**TASK DETAILS**
Would you return all of this data exactly, leaving nothing out?

**INPUT DATA**
====================
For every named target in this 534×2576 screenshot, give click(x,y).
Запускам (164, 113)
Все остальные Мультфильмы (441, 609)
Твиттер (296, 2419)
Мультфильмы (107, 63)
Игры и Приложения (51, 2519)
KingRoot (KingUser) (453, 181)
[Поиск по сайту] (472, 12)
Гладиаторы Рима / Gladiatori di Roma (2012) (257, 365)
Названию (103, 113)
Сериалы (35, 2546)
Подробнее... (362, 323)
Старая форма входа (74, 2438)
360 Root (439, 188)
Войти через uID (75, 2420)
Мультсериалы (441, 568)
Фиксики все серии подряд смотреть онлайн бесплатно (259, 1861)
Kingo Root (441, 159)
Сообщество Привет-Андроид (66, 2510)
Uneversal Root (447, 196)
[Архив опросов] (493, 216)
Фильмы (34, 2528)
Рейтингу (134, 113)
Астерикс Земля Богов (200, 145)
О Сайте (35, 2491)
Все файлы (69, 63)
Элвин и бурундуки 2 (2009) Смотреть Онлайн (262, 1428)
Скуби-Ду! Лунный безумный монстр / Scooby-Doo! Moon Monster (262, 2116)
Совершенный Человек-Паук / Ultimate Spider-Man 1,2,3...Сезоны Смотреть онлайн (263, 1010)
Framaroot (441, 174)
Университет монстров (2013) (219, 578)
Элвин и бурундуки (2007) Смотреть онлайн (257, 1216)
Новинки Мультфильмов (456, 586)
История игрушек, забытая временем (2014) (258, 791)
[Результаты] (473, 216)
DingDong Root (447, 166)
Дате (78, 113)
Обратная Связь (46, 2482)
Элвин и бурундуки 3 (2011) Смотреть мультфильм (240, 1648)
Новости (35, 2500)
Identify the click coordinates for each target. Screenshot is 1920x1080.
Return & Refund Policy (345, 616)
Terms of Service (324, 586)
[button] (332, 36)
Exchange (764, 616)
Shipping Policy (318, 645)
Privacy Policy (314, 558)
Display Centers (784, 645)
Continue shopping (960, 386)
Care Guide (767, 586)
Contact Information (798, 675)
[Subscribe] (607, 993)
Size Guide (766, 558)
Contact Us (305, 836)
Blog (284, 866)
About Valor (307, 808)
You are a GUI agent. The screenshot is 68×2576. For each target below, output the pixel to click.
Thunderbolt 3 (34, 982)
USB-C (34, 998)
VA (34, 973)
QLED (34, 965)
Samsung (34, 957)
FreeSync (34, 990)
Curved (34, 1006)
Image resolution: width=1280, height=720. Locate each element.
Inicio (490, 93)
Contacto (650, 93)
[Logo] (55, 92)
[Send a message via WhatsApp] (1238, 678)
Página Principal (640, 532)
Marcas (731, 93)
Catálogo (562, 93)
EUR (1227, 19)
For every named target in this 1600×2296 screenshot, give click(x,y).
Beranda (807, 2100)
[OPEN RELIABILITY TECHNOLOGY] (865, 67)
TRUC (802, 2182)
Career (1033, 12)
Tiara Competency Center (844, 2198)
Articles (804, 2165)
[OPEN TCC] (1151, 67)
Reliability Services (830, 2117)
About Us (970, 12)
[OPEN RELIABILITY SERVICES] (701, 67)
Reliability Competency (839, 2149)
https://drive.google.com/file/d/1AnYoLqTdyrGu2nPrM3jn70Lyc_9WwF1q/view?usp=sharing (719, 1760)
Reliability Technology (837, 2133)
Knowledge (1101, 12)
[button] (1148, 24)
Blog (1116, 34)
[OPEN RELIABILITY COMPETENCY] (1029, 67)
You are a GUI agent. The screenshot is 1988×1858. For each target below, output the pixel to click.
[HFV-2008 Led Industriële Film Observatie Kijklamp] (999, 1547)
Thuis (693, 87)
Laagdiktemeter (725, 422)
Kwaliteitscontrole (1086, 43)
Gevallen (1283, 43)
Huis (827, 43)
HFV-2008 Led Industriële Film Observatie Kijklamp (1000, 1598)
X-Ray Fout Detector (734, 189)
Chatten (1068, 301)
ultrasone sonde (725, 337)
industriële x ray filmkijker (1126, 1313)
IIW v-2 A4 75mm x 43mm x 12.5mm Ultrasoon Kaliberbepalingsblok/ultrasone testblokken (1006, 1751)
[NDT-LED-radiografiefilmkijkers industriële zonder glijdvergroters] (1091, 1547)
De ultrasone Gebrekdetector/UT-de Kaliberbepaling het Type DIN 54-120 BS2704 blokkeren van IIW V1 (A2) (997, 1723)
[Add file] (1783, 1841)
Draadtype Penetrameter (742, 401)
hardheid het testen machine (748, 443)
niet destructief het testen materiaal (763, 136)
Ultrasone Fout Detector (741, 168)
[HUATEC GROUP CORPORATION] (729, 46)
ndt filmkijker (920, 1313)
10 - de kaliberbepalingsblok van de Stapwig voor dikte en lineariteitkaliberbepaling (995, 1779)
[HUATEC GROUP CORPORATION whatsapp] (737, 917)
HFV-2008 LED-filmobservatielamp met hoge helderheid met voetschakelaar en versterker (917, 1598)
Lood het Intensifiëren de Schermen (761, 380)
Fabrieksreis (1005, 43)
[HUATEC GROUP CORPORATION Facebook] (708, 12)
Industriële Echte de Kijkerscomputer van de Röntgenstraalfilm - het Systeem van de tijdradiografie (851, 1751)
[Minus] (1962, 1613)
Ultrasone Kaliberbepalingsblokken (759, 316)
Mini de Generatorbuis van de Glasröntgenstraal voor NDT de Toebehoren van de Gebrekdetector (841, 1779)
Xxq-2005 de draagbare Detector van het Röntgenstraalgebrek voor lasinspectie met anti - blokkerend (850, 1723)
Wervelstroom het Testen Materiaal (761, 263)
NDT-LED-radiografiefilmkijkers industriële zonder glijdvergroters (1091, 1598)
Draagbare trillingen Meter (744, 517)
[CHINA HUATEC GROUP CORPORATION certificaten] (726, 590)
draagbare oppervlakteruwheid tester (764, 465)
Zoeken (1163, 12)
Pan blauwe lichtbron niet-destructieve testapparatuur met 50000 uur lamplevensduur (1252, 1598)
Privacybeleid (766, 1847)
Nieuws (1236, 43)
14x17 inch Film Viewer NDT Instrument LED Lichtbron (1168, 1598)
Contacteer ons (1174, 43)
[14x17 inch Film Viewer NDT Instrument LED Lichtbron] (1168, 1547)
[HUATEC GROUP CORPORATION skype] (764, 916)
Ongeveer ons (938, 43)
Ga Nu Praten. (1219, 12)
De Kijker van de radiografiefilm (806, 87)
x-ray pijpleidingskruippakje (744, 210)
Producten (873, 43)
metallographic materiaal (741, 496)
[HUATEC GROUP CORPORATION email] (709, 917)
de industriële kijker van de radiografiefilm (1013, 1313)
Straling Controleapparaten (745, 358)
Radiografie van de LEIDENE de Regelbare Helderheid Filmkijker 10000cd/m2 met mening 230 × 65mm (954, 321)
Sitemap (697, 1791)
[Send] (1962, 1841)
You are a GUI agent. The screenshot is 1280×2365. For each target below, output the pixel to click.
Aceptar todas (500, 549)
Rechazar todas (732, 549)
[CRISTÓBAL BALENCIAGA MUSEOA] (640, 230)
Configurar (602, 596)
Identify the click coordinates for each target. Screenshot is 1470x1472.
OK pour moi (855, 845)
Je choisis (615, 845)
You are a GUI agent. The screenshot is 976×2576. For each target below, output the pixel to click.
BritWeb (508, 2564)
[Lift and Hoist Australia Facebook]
====================
**EXPECTED ANSWER**
For every named target in this 534×2576 screenshot, give click(x,y).
Запускам (164, 113)
Все остальные Мультфильмы (441, 609)
Твиттер (296, 2419)
Мультфильмы (107, 63)
Игры и Приложения (51, 2519)
KingRoot (KingUser) (453, 181)
[Поиск по сайту] (472, 12)
Гладиаторы Рима / Gladiatori di Roma (2012) (257, 365)
Названию (103, 113)
Сериалы (35, 2546)
Подробнее... (362, 323)
Старая форма входа (74, 2438)
360 Root (439, 188)
Войти через uID (75, 2420)
Мультсериалы (441, 568)
Фиксики все серии подряд смотреть онлайн бесплатно (259, 1861)
Kingo Root (441, 159)
Сообщество Привет-Андроид (66, 2510)
Uneversal Root (447, 196)
[Архив опросов] (493, 216)
Фильмы (34, 2528)
Рейтингу (134, 113)
Астерикс Земля Богов (200, 145)
О Сайте (35, 2491)
Все файлы (69, 63)
Элвин и бурундуки 2 (2009) Смотреть Онлайн (262, 1428)
Скуби-Ду! Лунный безумный монстр / Scooby-Doo! Moon Monster (262, 2116)
Совершенный Человек-Паук / Ultimate Spider-Man 1,2,3...Сезоны Смотреть онлайн (263, 1010)
Framaroot (441, 174)
Университет монстров (2013) (219, 578)
Элвин и бурундуки (2007) Смотреть онлайн (257, 1216)
Новинки Мультфильмов (456, 586)
История игрушек, забытая временем (2014) (258, 791)
[Результаты] (473, 216)
DingDong Root (447, 166)
Дате (78, 113)
Обратная Связь (46, 2482)
Элвин и бурундуки 3 (2011) Смотреть мультфильм (240, 1648)
Новости (35, 2500)
Identify the click coordinates for each target. Screenshot is 1920x1080.
Return & Refund Policy (345, 616)
Terms of Service (324, 586)
[button] (332, 36)
Exchange (764, 616)
Shipping Policy (318, 645)
Privacy Policy (314, 558)
Display Centers (784, 645)
Continue shopping (960, 386)
Care Guide (767, 586)
Contact Information (798, 675)
[Subscribe] (607, 993)
Size Guide (766, 558)
Contact Us (305, 836)
Blog (284, 866)
About Valor (307, 808)
You are a GUI agent. The screenshot is 68×2576. For each target below, output the pixel to click.
Thunderbolt 3 (34, 982)
USB-C (34, 998)
VA (34, 973)
QLED (34, 965)
Samsung (34, 957)
FreeSync (34, 990)
Curved (34, 1006)
Image resolution: width=1280, height=720. Locate each element.
Inicio (490, 93)
Contacto (650, 93)
[Logo] (55, 92)
[Send a message via WhatsApp] (1238, 678)
Página Principal (640, 532)
Marcas (731, 93)
Catálogo (562, 93)
EUR (1227, 19)
For every named target in this 1600×2296 screenshot, give click(x,y).
Beranda (807, 2100)
[OPEN RELIABILITY TECHNOLOGY] (865, 67)
TRUC (802, 2182)
Career (1033, 12)
Tiara Competency Center (844, 2198)
Articles (804, 2165)
[OPEN TCC] (1151, 67)
Reliability Services (830, 2117)
About Us (970, 12)
[OPEN RELIABILITY SERVICES] (701, 67)
Reliability Competency (839, 2149)
https://drive.google.com/file/d/1AnYoLqTdyrGu2nPrM3jn70Lyc_9WwF1q/view?usp=sharing (719, 1760)
Reliability Technology (837, 2133)
Knowledge (1101, 12)
[button] (1148, 24)
Blog (1116, 34)
[OPEN RELIABILITY COMPETENCY] (1029, 67)
You are a GUI agent. The screenshot is 1988×1858. For each target below, output the pixel to click.
[HFV-2008 Led Industriële Film Observatie Kijklamp] (999, 1547)
Thuis (693, 87)
Laagdiktemeter (725, 422)
Kwaliteitscontrole (1086, 43)
Gevallen (1283, 43)
Huis (827, 43)
HFV-2008 Led Industriële Film Observatie Kijklamp (1000, 1598)
X-Ray Fout Detector (734, 189)
Chatten (1068, 301)
ultrasone sonde (725, 337)
industriële x ray filmkijker (1126, 1313)
IIW v-2 A4 75mm x 43mm x 12.5mm Ultrasoon Kaliberbepalingsblok/ultrasone testblokken (1006, 1751)
[NDT-LED-radiografiefilmkijkers industriële zonder glijdvergroters] (1091, 1547)
De ultrasone Gebrekdetector/UT-de Kaliberbepaling het Type DIN 54-120 BS2704 blokkeren van IIW V1 (A2) (997, 1723)
[Add file] (1783, 1841)
Draadtype Penetrameter (742, 401)
hardheid het testen machine (748, 443)
niet destructief het testen materiaal (763, 136)
Ultrasone Fout Detector (741, 168)
[HUATEC GROUP CORPORATION] (729, 46)
ndt filmkijker (920, 1313)
10 - de kaliberbepalingsblok van de Stapwig voor dikte en lineariteitkaliberbepaling (995, 1779)
[HUATEC GROUP CORPORATION whatsapp] (737, 917)
HFV-2008 LED-filmobservatielamp met hoge helderheid met voetschakelaar en versterker (917, 1598)
Lood het Intensifiëren de Schermen (761, 380)
Fabrieksreis (1005, 43)
[HUATEC GROUP CORPORATION Facebook] (708, 12)
Industriële Echte de Kijkerscomputer van de Röntgenstraalfilm - het Systeem van de tijdradiografie (851, 1751)
[Minus] (1962, 1613)
Ultrasone Kaliberbepalingsblokken (759, 316)
Mini de Generatorbuis van de Glasröntgenstraal voor NDT de Toebehoren van de Gebrekdetector (841, 1779)
Xxq-2005 de draagbare Detector van het Röntgenstraalgebrek voor lasinspectie met anti - blokkerend (850, 1723)
Wervelstroom het Testen Materiaal (761, 263)
NDT-LED-radiografiefilmkijkers industriële zonder glijdvergroters (1091, 1598)
Draagbare trillingen Meter (744, 517)
[CHINA HUATEC GROUP CORPORATION certificaten] (726, 590)
draagbare oppervlakteruwheid tester (764, 465)
Zoeken (1163, 12)
Pan blauwe lichtbron niet-destructieve testapparatuur met 50000 uur lamplevensduur (1252, 1598)
Privacybeleid (766, 1847)
Nieuws (1236, 43)
14x17 inch Film Viewer NDT Instrument LED Lichtbron (1168, 1598)
Contacteer ons (1174, 43)
[14x17 inch Film Viewer NDT Instrument LED Lichtbron] (1168, 1547)
[HUATEC GROUP CORPORATION skype] (764, 916)
Ongeveer ons (938, 43)
Ga Nu Praten. (1219, 12)
De Kijker van de radiografiefilm (806, 87)
x-ray pijpleidingskruippakje (744, 210)
Producten (873, 43)
metallographic materiaal (741, 496)
[HUATEC GROUP CORPORATION email] (709, 917)
de industriële kijker van de radiografiefilm (1013, 1313)
Straling Controleapparaten (745, 358)
Radiografie van de LEIDENE de Regelbare Helderheid Filmkijker 10000cd/m2 met mening 230 × 65mm (954, 321)
Sitemap (697, 1791)
[Send] (1962, 1841)
You are a GUI agent. The screenshot is 1280×2365. For each target below, output the pixel to click.
Aceptar todas (500, 549)
Rechazar todas (732, 549)
[CRISTÓBAL BALENCIAGA MUSEOA] (640, 230)
Configurar (602, 596)
Identify the click coordinates for each target. Screenshot is 1470x1472.
OK pour moi (855, 845)
Je choisis (615, 845)
You are a GUI agent. The screenshot is 976×2576. For each target below, output the pixel to click.
BritWeb (508, 2564)
[Lift and Hoist Australia Facebook]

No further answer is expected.